Dataset Start Marker

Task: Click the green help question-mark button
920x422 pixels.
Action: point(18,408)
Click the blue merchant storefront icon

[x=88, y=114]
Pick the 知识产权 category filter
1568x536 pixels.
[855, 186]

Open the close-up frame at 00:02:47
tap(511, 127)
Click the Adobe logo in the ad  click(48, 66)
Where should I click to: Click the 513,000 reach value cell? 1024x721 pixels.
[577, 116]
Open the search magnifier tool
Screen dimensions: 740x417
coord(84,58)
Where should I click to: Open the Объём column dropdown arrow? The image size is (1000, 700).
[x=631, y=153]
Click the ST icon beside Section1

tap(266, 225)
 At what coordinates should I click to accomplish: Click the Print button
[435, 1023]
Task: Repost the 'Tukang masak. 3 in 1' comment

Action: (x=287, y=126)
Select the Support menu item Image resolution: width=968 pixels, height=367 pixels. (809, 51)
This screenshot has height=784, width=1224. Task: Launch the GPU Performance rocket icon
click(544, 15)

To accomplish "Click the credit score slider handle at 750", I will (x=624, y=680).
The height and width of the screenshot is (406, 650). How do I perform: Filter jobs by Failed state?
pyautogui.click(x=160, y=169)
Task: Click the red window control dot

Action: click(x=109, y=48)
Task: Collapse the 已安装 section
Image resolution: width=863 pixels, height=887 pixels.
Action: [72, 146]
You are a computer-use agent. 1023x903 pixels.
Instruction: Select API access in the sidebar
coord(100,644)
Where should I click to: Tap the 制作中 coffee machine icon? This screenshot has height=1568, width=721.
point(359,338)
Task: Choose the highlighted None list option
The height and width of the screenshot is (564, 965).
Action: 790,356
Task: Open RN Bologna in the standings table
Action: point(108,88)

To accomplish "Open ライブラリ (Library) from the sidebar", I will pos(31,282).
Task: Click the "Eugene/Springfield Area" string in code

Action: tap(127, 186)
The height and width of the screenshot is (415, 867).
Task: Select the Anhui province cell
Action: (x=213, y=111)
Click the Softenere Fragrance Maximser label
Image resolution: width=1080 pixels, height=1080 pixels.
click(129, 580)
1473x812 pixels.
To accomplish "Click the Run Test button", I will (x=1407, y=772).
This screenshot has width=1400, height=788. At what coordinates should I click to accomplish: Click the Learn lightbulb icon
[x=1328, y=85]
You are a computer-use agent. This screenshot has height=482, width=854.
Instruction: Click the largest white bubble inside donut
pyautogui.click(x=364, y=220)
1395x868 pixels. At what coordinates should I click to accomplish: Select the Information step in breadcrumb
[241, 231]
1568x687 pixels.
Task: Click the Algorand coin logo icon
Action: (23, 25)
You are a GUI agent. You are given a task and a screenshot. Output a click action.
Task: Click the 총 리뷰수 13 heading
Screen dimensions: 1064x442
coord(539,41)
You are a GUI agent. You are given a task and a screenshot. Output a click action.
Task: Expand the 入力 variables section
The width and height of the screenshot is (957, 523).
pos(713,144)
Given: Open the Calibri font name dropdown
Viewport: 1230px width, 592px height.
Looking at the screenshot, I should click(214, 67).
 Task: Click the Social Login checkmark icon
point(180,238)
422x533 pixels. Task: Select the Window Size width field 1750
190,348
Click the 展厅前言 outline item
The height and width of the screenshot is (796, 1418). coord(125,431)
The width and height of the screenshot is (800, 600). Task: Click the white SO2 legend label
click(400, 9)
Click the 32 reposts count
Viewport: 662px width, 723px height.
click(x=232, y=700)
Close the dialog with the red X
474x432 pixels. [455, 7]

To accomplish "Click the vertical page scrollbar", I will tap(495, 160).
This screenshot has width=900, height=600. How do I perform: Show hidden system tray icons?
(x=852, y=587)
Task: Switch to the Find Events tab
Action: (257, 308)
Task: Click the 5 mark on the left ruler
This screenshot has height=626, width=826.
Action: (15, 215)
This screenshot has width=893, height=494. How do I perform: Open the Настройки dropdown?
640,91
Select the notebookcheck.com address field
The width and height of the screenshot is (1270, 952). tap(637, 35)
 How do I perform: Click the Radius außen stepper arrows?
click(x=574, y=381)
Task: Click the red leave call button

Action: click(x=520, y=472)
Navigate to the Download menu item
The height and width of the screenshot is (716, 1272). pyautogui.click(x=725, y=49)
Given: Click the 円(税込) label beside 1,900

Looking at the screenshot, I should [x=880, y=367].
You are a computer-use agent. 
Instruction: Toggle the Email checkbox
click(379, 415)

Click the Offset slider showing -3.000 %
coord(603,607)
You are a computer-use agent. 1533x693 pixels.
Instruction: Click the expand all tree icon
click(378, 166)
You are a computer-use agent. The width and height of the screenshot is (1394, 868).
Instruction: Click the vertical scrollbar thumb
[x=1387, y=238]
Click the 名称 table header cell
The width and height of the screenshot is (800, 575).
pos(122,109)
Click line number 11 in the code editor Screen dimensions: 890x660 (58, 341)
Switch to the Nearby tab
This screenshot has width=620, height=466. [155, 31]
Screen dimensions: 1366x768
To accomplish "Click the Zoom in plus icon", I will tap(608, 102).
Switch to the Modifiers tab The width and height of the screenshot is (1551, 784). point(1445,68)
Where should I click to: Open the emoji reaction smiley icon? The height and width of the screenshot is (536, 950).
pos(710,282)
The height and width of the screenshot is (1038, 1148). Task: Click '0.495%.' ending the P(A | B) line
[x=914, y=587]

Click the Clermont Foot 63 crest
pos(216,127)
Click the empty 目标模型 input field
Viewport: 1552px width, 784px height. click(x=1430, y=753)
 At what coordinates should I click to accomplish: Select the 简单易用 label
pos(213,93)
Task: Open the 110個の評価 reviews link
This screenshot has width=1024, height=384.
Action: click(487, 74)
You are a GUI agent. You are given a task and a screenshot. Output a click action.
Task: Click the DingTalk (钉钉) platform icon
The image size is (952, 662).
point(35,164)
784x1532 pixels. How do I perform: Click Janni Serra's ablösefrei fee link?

Dataset End Marker

Your objective: Across the entries above, count the lines with the word "link" and report that count by itself.

Written answer: 2